[START OF DATA LINES]

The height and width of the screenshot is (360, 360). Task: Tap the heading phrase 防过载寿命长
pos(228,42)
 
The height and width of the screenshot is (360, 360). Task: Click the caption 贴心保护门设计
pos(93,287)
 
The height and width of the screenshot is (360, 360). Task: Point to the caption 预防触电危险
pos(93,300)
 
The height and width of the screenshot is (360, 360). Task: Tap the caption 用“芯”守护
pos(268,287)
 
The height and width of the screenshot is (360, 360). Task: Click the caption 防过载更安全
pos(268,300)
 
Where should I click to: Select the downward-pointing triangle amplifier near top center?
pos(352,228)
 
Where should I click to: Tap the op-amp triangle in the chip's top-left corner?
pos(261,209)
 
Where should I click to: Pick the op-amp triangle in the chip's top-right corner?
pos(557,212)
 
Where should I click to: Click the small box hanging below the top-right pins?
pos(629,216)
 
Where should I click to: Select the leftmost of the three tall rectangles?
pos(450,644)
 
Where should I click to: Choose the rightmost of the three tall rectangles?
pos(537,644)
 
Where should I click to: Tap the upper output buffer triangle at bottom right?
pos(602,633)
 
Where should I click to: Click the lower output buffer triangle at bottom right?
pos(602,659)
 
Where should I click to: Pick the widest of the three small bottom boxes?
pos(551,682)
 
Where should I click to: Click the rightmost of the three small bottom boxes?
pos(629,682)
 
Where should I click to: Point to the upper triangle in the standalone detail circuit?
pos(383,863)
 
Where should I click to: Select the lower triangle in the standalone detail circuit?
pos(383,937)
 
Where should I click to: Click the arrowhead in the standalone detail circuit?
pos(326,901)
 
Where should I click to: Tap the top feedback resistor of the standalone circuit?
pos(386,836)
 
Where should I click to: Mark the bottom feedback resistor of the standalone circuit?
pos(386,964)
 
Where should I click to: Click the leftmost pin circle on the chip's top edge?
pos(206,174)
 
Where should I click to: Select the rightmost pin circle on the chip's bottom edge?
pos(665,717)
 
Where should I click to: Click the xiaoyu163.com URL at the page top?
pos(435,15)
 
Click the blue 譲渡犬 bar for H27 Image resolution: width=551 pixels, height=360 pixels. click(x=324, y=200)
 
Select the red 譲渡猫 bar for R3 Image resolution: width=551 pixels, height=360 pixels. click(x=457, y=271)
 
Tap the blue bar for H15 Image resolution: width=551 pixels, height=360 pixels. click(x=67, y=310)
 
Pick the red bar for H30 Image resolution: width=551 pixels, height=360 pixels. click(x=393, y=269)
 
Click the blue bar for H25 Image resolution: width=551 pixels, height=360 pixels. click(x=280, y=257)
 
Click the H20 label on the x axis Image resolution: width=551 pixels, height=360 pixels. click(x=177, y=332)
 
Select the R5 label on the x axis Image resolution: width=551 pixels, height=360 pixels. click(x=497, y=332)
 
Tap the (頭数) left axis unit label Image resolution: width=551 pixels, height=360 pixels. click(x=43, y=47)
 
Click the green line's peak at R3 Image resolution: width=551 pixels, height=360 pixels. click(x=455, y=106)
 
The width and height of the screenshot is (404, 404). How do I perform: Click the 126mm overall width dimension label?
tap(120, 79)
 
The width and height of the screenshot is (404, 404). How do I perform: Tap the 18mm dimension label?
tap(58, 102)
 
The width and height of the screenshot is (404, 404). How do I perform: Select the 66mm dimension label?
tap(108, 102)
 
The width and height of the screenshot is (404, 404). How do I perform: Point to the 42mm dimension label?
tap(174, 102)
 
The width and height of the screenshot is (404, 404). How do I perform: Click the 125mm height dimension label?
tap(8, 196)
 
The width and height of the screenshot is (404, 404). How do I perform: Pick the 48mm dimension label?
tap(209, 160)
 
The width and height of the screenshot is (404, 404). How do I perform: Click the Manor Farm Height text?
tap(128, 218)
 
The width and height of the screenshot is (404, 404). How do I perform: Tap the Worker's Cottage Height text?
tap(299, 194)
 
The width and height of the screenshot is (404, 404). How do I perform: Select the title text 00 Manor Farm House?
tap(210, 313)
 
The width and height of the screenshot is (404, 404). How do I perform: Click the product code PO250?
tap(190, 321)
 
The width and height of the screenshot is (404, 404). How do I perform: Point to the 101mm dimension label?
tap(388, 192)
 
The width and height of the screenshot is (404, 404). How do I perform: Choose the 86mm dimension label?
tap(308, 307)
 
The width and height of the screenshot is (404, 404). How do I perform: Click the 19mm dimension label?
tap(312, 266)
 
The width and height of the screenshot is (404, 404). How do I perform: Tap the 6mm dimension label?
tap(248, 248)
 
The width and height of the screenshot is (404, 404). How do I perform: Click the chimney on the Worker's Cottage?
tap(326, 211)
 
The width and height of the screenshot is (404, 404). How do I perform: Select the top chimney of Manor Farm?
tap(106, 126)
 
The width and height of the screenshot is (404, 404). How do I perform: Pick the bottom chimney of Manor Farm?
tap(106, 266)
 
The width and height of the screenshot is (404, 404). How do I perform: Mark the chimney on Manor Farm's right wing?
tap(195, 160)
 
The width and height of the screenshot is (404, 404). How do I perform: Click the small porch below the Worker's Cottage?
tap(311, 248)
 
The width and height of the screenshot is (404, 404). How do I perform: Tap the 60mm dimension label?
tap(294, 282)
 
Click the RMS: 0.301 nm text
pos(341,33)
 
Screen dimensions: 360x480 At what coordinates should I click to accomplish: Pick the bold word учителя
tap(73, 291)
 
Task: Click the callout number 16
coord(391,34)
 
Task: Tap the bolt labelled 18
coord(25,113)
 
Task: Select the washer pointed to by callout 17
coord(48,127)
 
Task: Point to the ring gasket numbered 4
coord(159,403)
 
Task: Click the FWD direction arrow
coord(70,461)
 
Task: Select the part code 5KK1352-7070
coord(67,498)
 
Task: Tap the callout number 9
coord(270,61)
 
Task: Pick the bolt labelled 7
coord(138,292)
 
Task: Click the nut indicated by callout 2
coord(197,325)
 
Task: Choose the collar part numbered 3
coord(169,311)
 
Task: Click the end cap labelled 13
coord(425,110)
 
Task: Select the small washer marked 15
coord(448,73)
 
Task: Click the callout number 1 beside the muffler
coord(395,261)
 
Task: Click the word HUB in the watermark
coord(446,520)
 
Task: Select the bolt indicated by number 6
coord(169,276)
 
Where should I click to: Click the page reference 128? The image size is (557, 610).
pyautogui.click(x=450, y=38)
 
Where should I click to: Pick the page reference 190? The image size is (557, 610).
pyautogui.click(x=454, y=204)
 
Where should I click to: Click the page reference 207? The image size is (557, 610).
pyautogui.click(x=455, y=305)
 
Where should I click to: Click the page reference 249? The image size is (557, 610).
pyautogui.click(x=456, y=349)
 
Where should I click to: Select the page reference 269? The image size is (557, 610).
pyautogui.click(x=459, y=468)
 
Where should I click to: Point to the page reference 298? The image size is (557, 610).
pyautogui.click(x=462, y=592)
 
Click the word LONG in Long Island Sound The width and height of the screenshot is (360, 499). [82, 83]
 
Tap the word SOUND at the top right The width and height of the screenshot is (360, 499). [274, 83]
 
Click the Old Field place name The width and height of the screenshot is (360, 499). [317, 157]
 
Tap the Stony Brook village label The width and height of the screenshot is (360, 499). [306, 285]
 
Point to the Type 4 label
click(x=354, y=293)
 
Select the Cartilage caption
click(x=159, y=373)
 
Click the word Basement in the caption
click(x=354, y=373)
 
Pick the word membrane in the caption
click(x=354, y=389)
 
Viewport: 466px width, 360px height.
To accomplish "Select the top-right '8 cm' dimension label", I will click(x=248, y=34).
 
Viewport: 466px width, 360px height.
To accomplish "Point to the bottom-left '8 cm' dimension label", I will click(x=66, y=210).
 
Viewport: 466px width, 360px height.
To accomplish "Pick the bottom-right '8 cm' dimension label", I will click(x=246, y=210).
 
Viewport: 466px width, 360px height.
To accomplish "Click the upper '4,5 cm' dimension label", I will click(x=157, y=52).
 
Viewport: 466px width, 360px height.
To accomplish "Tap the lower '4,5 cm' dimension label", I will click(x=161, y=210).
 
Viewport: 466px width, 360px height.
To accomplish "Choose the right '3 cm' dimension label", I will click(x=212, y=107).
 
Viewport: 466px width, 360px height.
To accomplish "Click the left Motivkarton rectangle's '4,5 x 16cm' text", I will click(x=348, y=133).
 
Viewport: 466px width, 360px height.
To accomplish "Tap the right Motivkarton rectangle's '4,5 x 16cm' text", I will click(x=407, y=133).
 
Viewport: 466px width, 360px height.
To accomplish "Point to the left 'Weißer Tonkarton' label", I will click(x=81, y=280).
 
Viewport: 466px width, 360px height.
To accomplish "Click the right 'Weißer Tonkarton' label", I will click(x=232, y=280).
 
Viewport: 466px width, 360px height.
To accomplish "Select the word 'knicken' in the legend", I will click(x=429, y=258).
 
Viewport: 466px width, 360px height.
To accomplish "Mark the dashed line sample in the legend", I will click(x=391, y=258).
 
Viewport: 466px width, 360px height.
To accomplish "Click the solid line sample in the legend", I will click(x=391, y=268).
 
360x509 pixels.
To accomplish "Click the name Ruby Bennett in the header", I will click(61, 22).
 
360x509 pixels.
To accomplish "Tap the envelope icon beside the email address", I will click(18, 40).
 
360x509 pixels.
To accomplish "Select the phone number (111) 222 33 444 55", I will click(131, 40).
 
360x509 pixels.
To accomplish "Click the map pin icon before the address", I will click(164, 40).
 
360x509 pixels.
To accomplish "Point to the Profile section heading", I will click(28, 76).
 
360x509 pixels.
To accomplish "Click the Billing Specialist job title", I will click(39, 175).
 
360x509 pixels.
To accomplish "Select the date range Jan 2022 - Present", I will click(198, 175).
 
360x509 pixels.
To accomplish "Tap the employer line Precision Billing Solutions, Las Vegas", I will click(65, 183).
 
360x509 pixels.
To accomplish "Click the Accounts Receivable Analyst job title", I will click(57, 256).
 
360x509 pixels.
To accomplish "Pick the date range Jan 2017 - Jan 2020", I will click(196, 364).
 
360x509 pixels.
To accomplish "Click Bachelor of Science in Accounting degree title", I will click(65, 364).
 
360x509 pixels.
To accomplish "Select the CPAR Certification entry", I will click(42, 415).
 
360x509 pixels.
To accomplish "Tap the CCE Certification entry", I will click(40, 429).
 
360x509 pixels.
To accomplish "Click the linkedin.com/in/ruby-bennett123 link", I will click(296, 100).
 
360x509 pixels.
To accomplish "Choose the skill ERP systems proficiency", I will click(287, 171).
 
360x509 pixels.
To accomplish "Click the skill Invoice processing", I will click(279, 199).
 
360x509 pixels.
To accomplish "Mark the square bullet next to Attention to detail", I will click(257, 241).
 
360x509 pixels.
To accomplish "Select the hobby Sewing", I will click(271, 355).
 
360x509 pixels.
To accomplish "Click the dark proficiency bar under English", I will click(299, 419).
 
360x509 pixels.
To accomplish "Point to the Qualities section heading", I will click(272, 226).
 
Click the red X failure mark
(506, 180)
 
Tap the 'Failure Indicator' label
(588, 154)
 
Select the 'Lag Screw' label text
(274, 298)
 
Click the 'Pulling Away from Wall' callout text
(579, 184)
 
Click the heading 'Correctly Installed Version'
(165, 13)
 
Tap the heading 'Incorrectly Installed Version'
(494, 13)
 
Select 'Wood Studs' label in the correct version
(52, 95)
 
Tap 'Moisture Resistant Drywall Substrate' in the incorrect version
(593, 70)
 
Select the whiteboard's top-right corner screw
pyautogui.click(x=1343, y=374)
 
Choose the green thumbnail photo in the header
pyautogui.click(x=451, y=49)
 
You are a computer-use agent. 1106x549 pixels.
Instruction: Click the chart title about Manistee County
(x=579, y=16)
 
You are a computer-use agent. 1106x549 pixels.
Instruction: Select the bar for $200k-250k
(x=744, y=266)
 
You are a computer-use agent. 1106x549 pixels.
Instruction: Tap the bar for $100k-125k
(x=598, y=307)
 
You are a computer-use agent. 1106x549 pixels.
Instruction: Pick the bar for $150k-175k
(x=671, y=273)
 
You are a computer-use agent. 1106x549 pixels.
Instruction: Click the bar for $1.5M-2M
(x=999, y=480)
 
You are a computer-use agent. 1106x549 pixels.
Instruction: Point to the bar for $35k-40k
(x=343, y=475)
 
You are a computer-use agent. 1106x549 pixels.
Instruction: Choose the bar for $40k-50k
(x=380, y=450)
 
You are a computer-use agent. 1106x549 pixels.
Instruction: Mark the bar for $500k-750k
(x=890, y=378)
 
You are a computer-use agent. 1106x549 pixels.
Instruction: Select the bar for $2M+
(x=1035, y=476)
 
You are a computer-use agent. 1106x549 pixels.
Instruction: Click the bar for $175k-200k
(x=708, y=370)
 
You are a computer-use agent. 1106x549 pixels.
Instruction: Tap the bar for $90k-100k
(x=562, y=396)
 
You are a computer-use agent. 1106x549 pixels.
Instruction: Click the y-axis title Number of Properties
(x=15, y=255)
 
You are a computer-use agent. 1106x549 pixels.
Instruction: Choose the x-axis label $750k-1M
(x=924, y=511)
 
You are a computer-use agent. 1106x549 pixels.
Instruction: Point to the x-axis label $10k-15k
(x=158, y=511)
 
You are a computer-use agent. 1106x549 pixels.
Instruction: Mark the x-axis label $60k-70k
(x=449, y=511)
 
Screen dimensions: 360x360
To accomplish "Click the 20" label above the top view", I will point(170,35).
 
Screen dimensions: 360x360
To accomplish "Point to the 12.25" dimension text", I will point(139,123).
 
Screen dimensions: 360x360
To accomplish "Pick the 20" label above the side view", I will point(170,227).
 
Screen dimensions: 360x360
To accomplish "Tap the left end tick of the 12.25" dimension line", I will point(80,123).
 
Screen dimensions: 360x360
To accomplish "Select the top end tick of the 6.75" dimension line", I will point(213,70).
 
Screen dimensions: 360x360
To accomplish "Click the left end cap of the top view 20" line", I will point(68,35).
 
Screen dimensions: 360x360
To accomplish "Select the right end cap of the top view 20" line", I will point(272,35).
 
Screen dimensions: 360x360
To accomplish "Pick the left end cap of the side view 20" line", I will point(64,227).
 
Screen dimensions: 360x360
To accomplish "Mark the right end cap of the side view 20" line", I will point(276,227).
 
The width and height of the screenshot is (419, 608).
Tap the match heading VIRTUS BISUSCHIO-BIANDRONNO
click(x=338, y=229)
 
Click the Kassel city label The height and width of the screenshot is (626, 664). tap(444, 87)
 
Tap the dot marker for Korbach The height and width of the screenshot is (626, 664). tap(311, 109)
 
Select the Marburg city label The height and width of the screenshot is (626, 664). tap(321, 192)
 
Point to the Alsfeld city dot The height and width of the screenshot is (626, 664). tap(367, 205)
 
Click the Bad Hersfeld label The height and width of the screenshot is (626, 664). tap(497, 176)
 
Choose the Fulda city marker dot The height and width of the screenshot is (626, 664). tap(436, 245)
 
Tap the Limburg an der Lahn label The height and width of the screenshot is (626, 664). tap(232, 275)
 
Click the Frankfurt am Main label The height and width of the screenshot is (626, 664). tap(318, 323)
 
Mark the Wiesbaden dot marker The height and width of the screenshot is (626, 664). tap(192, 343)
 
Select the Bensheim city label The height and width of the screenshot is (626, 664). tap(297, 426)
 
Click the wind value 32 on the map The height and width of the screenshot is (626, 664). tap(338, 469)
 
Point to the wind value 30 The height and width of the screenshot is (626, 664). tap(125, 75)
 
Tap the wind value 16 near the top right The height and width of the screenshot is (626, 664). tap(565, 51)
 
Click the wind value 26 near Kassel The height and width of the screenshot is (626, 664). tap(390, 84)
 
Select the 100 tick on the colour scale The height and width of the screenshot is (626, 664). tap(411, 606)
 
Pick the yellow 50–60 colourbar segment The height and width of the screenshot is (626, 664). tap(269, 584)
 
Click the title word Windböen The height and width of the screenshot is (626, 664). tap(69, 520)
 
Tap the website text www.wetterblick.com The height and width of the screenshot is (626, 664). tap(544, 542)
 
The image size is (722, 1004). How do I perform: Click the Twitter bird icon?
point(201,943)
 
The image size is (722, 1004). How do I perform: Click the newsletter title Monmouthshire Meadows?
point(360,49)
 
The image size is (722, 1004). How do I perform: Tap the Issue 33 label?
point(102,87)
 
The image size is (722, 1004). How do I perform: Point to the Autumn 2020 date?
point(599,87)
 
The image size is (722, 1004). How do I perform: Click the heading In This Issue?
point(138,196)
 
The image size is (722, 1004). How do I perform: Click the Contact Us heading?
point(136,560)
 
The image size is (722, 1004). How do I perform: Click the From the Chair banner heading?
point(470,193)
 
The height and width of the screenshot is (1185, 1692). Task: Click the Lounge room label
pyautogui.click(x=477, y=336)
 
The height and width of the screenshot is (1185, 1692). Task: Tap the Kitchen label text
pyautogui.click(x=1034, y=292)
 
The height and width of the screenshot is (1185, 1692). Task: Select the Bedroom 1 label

[END OF DATA LINES]

Arrange the lines between the one holding "Select the whiteboard's" and the one holding "(x=449, y=511)", inclusive, as a JSON list of strings with one string per line and blank lines omitted.

» **TASK RESPONSE**:
[
  "Select the whiteboard's top-right corner screw",
  "pyautogui.click(x=1343, y=374)",
  "Choose the green thumbnail photo in the header",
  "pyautogui.click(x=451, y=49)",
  "You are a computer-use agent. 1106x549 pixels.",
  "Instruction: Click the chart title about Manistee County",
  "(x=579, y=16)",
  "You are a computer-use agent. 1106x549 pixels.",
  "Instruction: Select the bar for $200k-250k",
  "(x=744, y=266)",
  "You are a computer-use agent. 1106x549 pixels.",
  "Instruction: Tap the bar for $100k-125k",
  "(x=598, y=307)",
  "You are a computer-use agent. 1106x549 pixels.",
  "Instruction: Pick the bar for $150k-175k",
  "(x=671, y=273)",
  "You are a computer-use agent. 1106x549 pixels.",
  "Instruction: Click the bar for $1.5M-2M",
  "(x=999, y=480)",
  "You are a computer-use agent. 1106x549 pixels.",
  "Instruction: Point to the bar for $35k-40k",
  "(x=343, y=475)",
  "You are a computer-use agent. 1106x549 pixels.",
  "Instruction: Choose the bar for $40k-50k",
  "(x=380, y=450)",
  "You are a computer-use agent. 1106x549 pixels.",
  "Instruction: Mark the bar for $500k-750k",
  "(x=890, y=378)",
  "You are a computer-use agent. 1106x549 pixels.",
  "Instruction: Select the bar for $2M+",
  "(x=1035, y=476)",
  "You are a computer-use agent. 1106x549 pixels.",
  "Instruction: Click the bar for $175k-200k",
  "(x=708, y=370)",
  "You are a computer-use agent. 1106x549 pixels.",
  "Instruction: Tap the bar for $90k-100k",
  "(x=562, y=396)",
  "You are a computer-use agent. 1106x549 pixels.",
  "Instruction: Click the y-axis title Number of Properties",
  "(x=15, y=255)",
  "You are a computer-use agent. 1106x549 pixels.",
  "Instruction: Choose the x-axis label $750k-1M",
  "(x=924, y=511)",
  "You are a computer-use agent. 1106x549 pixels.",
  "Instruction: Point to the x-axis label $10k-15k",
  "(x=158, y=511)",
  "You are a computer-use agent. 1106x549 pixels.",
  "Instruction: Mark the x-axis label $60k-70k",
  "(x=449, y=511)"
]